Once the line containing "Click the @emmawweedd handle" is reached, copy it and every line after it exactly, to the end of the material, without pictures.

Data for this exercise Block Start

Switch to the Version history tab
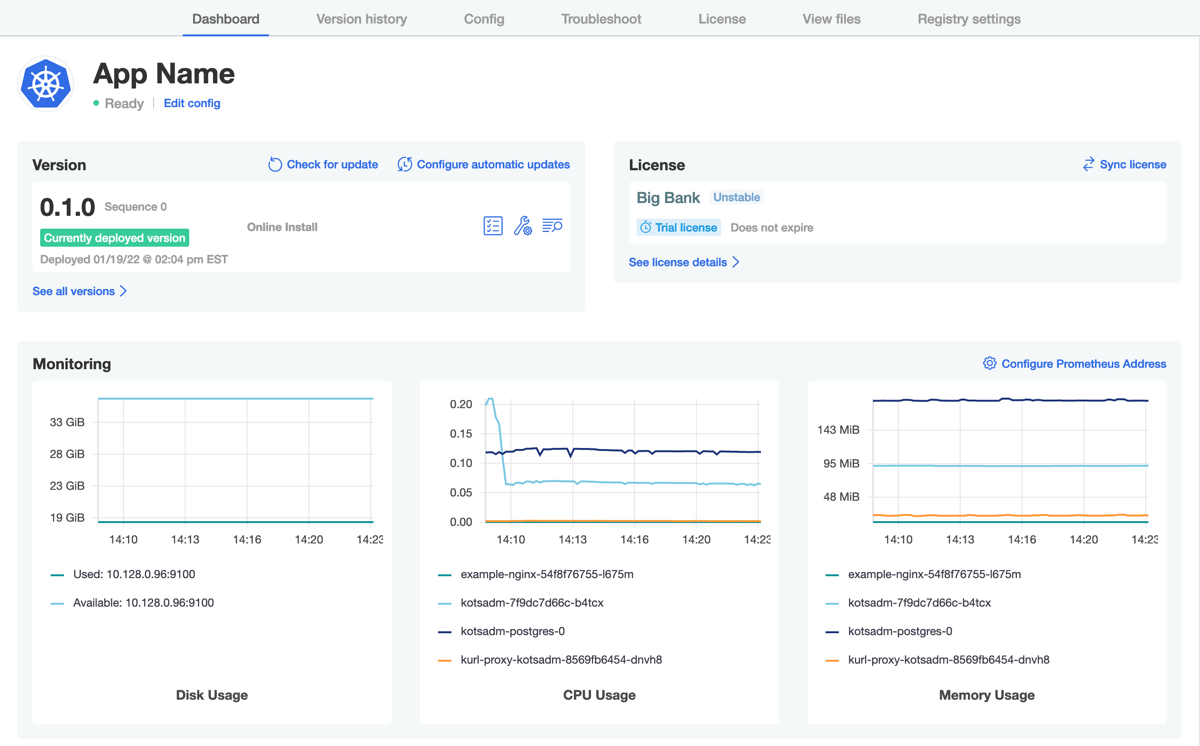1200x746 pixels. 361,18
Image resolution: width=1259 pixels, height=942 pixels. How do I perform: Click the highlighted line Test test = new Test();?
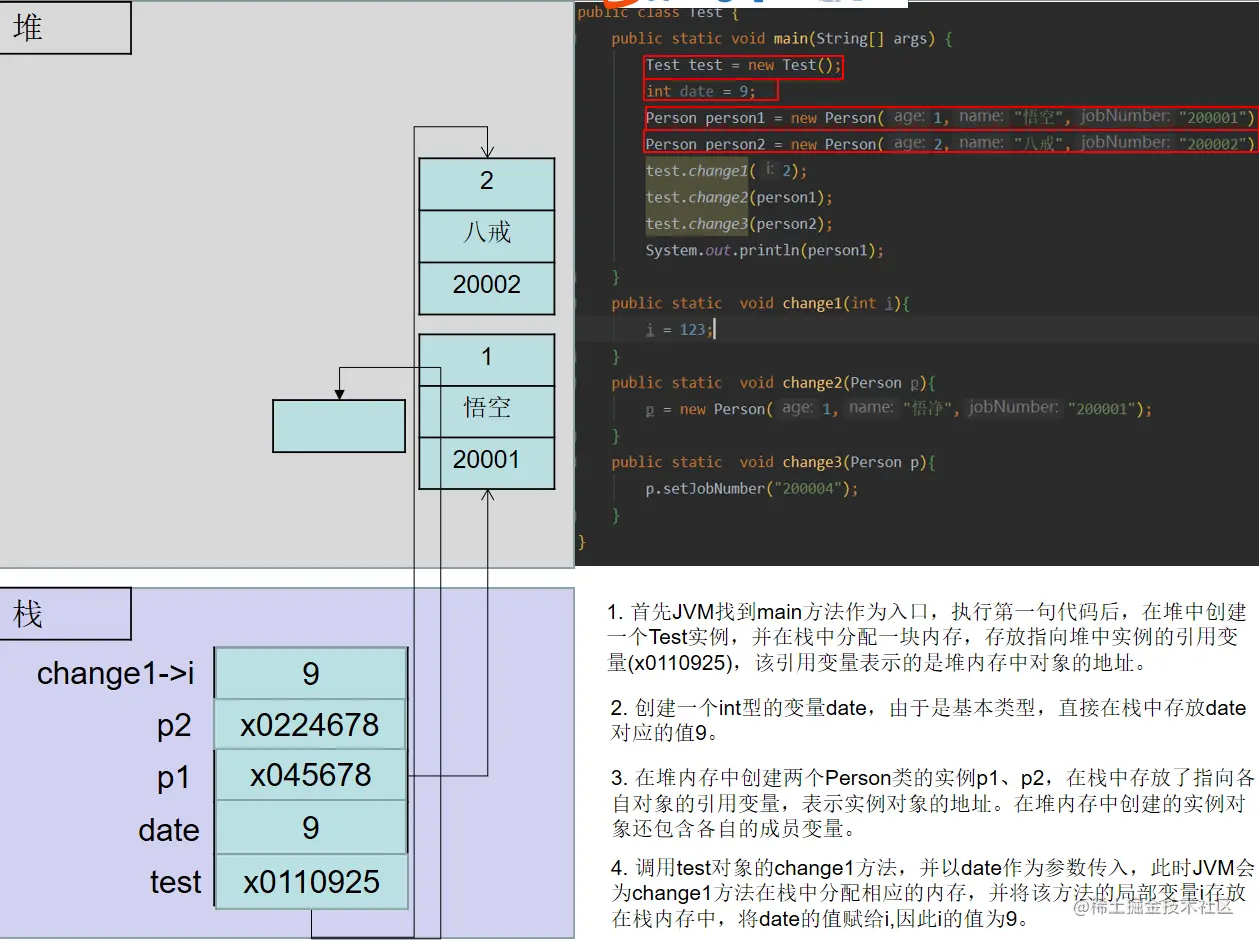click(x=744, y=64)
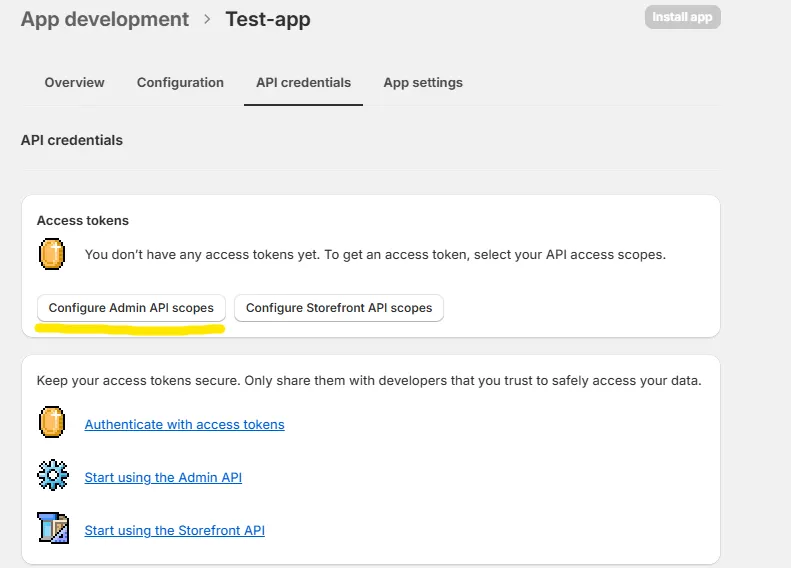Screen dimensions: 791x568
Task: Click the gear icon beside Admin API link
Action: 52,475
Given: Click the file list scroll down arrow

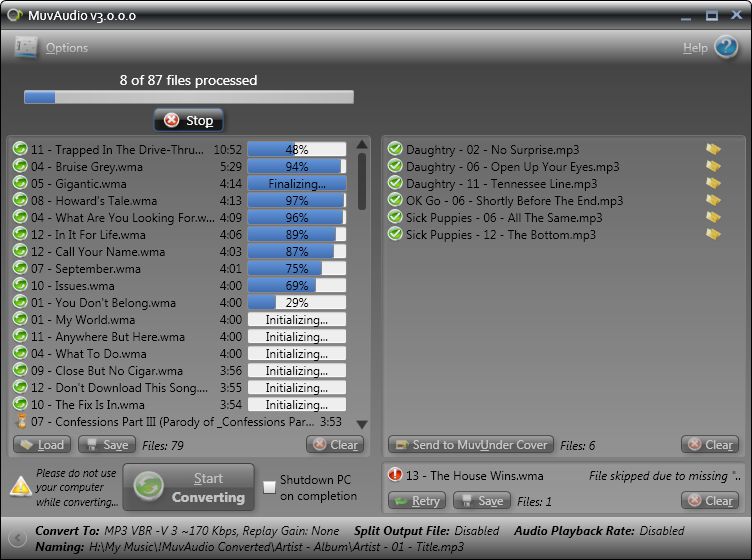Looking at the screenshot, I should (x=362, y=424).
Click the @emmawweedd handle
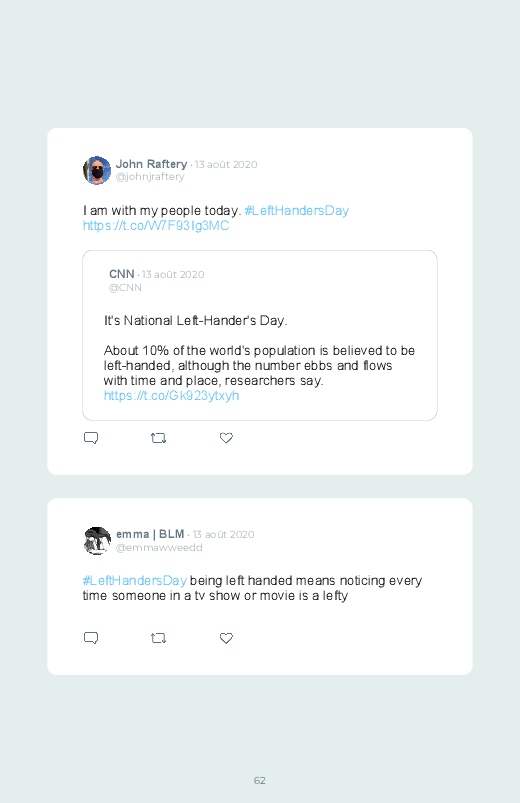The image size is (520, 803). (x=159, y=547)
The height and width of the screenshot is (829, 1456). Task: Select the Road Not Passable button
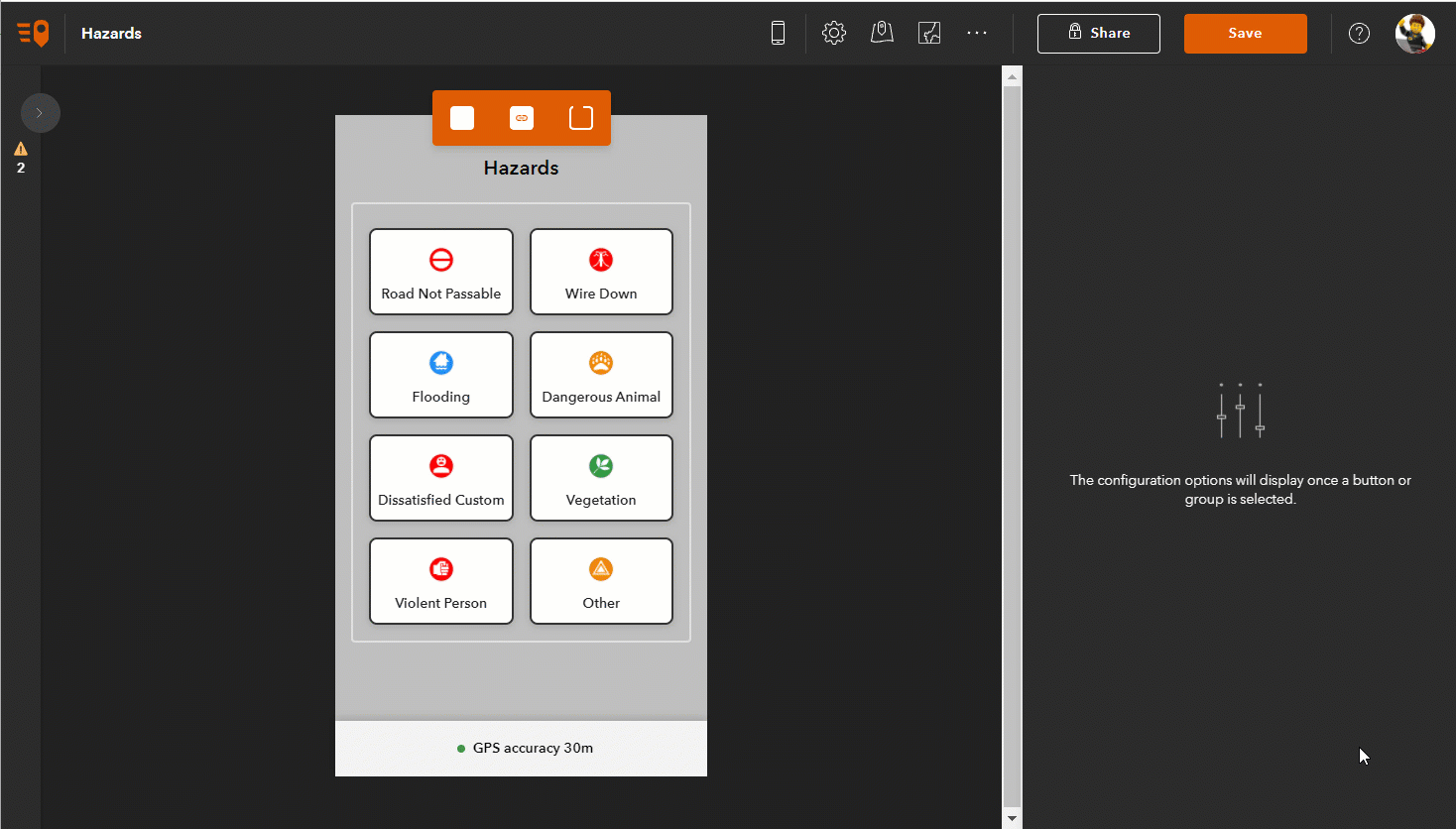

Data for this exercise Block End

## Result of this exercise
Click the @emmawweedd handle
The image size is (520, 803). (x=159, y=547)
The height and width of the screenshot is (829, 1456). Task: Select the Road Not Passable button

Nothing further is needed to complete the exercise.